My rating: 2 of 5 stars


SPOILERS AHEAD

“White Ivy” by Susie Yang should have been amazing. And it almost was.

It’s billed as a story about a troubled Chinese-born teen who struggles to fit into the WASPy Boston suburbs. She acts out, steals, and finally gets caught attending an illicit party at the home of the boy she has crush on. Her parents send off to China for the summer to stay with relatives. She returns to find her family has moved to a new city where she should be able to make a new start. But all Ivy ever wants is to return to Boston to start again at the moment when she was wrenched away from her middle school crush.

Lo and behold, that happens. She grows up and moved to Boston. Serendipitously, she reconnects with the crush, a now-successful entrepreneur named Gideon from an old money family. She also reconnects with a childhood friend named Roux. Also an immigrant, Roux has achieved enormous wealth through less legitimate means.

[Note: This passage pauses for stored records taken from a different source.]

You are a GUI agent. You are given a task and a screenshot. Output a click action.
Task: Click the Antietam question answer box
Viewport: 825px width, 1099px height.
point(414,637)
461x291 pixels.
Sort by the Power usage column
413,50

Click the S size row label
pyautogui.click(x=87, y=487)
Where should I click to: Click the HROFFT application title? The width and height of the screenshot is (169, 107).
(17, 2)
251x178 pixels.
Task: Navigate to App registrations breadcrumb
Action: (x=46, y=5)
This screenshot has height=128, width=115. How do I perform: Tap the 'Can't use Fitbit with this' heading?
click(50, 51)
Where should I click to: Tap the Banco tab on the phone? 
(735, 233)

Ivy gets engaged to Gideon but cheats on him with Roux. Neither relationship is any good; Gideon is detached and unreachable, Roux is possessive and violent.

This story deals with a lot of themes that make for good books. Old money versus new money. Family of birth versus family of your choosing. Immigrants versus establishment Americans. And, of course, it touches on the fascinating stories of Chinese people who lived through the Maoist revolution and eventually escaped to America.

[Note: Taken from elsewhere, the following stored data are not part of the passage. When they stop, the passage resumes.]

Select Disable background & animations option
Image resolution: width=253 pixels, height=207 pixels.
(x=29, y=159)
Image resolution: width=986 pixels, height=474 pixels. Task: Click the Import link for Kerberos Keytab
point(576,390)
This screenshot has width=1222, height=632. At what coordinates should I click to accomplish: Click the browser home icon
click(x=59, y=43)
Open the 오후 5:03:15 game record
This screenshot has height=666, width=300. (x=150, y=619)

You know what this book absolutely did not need in it’s final chapters? A murder and a revelation that someone has been gay all along.

Look, I can tolerate a lot in the name of literature. I didn’t mind that Ivy was selfish and unlikable. Her complete lack of self-awareness was useful for moving the story along. She was an empty vessel. Her life was a quest for fulfillment but she didn’t know what would fill her up.

When she reached a crisis point where she needed to choose between Gideon and Roux, she should have had a reckoning about her own failings. Instead she pushed Roux off a cliff and killed him.

What? No. Murder is not a good way to tie up loose ends. It’s lazy writing and it took me out of any belief I had in the story. All I could think was that Yang created Roux for the express purpose of pushing him off a cliff later. Maybe that’s why he felt underdeveloped; he was never expected to survive the entire book.

If that wasn’t enough, Ivy gets to her wedding day only to realize that Gideon has been gay the whole time. She is his beard but she never knew. Rather than deal with that deep lie, she just…marries him.

Why? Why did Gideon need to be gay? Was that supposed to be a twist? It fell flat. I could easily accept Gideon as simply remote. I could believe Ivy was so attached to her middle-school dream of a life that she would marry a man who was more symbol than spouse. Making him gay and secretly in love with his best friend was just…pointless.

I’m not sure what the process was for the final quarter of this novel but if an editorial team was looking at it and hollering “Yes! This will keep readers guessing!” they misjudged. This reader wasn’t wowed by the final bombshells. I was just annoyed by them.